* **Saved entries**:
○ ○ ○ ○ ○

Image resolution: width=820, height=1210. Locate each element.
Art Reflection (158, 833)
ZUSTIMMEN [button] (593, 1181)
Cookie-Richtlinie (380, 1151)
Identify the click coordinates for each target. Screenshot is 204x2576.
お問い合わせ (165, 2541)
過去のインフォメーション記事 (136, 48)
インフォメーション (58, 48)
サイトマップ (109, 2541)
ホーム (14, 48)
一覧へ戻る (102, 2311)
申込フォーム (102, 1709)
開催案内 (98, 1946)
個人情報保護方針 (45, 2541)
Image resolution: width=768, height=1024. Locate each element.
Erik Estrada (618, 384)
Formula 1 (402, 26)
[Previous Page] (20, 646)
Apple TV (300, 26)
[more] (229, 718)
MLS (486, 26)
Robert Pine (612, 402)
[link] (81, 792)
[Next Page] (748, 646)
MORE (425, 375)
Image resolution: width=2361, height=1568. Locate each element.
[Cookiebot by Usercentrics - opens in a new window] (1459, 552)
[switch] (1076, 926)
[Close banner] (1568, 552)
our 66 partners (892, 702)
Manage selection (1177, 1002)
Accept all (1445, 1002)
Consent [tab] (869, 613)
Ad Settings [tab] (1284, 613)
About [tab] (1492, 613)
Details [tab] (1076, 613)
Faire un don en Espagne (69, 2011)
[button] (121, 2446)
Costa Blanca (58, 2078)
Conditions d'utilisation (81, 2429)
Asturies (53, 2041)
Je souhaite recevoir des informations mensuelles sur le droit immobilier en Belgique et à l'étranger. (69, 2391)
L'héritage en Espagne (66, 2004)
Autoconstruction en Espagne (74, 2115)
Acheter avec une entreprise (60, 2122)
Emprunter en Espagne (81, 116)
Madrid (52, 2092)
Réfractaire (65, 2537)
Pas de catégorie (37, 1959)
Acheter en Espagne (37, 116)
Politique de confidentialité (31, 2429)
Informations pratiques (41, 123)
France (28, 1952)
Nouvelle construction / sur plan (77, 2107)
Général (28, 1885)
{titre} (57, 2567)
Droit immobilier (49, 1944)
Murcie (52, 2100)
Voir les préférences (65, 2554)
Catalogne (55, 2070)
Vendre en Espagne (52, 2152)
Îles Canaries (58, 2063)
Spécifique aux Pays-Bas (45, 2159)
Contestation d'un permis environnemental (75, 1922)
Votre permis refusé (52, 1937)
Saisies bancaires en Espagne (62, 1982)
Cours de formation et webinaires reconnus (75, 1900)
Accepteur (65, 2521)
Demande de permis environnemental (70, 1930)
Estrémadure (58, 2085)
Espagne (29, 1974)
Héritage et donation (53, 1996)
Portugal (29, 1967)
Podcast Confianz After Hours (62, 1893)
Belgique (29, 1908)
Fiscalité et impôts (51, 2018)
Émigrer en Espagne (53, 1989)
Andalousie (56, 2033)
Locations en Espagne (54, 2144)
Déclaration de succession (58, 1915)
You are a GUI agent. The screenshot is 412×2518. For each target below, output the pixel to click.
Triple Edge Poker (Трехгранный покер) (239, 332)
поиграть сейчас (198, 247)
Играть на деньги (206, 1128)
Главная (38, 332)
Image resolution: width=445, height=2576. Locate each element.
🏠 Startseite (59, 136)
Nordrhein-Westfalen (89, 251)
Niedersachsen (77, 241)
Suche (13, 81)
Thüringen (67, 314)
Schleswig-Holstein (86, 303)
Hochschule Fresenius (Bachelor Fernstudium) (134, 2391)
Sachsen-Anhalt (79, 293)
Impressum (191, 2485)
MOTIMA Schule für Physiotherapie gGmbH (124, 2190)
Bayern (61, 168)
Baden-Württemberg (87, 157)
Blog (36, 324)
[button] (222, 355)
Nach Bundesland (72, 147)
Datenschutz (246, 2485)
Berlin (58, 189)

○ ○ ○ ○ ○

* **TRY IT**: From the first line above through the line that contains "Manage selection (1177, 1002)", quote each line exactly. Output nothing more.

* **WRITTEN RESPONSE**:
Image resolution: width=820, height=1210. Locate each element.
Art Reflection (158, 833)
ZUSTIMMEN [button] (593, 1181)
Cookie-Richtlinie (380, 1151)
Identify the click coordinates for each target. Screenshot is 204x2576.
お問い合わせ (165, 2541)
過去のインフォメーション記事 (136, 48)
インフォメーション (58, 48)
サイトマップ (109, 2541)
ホーム (14, 48)
一覧へ戻る (102, 2311)
申込フォーム (102, 1709)
開催案内 (98, 1946)
個人情報保護方針 (45, 2541)
Image resolution: width=768, height=1024. Locate each element.
Erik Estrada (618, 384)
Formula 1 (402, 26)
[Previous Page] (20, 646)
Apple TV (300, 26)
[more] (229, 718)
MLS (486, 26)
Robert Pine (612, 402)
[link] (81, 792)
[Next Page] (748, 646)
MORE (425, 375)
Image resolution: width=2361, height=1568. Locate each element.
[Cookiebot by Usercentrics - opens in a new window] (1459, 552)
[switch] (1076, 926)
[Close banner] (1568, 552)
our 66 partners (892, 702)
Manage selection (1177, 1002)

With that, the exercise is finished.